STATED TASK: Please reproduce the data below, renaming every "callout" as "marker" and leaving everything else untouched.

Records for locating displayed items
-- -- --

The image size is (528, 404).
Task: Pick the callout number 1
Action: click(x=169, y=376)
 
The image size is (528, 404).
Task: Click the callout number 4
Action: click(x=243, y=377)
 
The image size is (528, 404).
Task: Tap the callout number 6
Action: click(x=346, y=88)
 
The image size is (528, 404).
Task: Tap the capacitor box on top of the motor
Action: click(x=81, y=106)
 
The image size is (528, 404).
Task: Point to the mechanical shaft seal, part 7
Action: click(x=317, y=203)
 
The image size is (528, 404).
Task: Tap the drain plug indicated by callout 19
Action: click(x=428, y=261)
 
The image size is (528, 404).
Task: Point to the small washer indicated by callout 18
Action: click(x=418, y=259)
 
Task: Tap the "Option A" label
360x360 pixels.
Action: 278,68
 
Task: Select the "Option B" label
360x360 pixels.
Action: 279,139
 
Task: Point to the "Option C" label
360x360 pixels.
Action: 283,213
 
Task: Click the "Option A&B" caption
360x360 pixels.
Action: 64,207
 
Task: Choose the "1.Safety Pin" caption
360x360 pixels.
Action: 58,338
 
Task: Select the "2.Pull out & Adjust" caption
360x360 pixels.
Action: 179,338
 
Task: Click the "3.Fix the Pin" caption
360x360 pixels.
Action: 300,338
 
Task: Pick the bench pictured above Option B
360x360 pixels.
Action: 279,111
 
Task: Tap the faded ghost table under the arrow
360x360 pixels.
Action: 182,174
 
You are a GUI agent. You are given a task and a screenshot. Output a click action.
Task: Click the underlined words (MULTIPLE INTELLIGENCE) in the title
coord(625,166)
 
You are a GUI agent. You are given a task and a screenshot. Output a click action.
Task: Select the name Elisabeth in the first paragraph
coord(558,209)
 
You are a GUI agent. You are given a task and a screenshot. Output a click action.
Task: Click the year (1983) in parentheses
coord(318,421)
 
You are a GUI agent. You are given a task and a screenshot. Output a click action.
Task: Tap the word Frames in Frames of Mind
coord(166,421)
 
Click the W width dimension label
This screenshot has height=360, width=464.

-- -- --

SOLUTION TO THE PROBLEM:
The image size is (528, 404).
Task: Pick the marker number 1
Action: click(x=169, y=376)
 
The image size is (528, 404).
Task: Click the marker number 4
Action: click(x=243, y=377)
 
The image size is (528, 404).
Task: Tap the marker number 6
Action: click(x=346, y=88)
 
The image size is (528, 404).
Task: Tap the capacitor box on top of the motor
Action: click(x=81, y=106)
 
The image size is (528, 404).
Task: Point to the mechanical shaft seal, part 7
Action: click(x=317, y=203)
 
The image size is (528, 404).
Task: Tap the drain plug indicated by marker 19
Action: click(x=428, y=261)
 
The image size is (528, 404).
Task: Point to the small washer indicated by marker 18
Action: click(x=418, y=259)
 
Task: Tap the "Option A" label
360x360 pixels.
Action: 278,68
 
Task: Select the "Option B" label
360x360 pixels.
Action: 279,139
 
Task: Point to the "Option C" label
360x360 pixels.
Action: 283,213
 
Task: Click the "Option A&B" caption
360x360 pixels.
Action: 64,207
 
Task: Choose the "1.Safety Pin" caption
360x360 pixels.
Action: 58,338
 
Task: Select the "2.Pull out & Adjust" caption
360x360 pixels.
Action: 179,338
 
Task: Click the "3.Fix the Pin" caption
360x360 pixels.
Action: 300,338
 
Task: Pick the bench pictured above Option B
360x360 pixels.
Action: 279,111
 
Task: Tap the faded ghost table under the arrow
360x360 pixels.
Action: 182,174
 
You are a GUI agent. You are given a task and a screenshot. Output a click action.
Task: Click the underlined words (MULTIPLE INTELLIGENCE) in the title
coord(625,166)
 
You are a GUI agent. You are given a task and a screenshot. Output a click action.
Task: Select the name Elisabeth in the first paragraph
coord(558,209)
 
You are a GUI agent. You are given a task and a screenshot. Output a click action.
Task: Click the year (1983) in parentheses
coord(318,421)
 
You are a GUI agent. You are given a task and a screenshot. Output a click action.
Task: Tap the word Frames in Frames of Mind
coord(166,421)
 
Click the W width dimension label
This screenshot has height=360, width=464.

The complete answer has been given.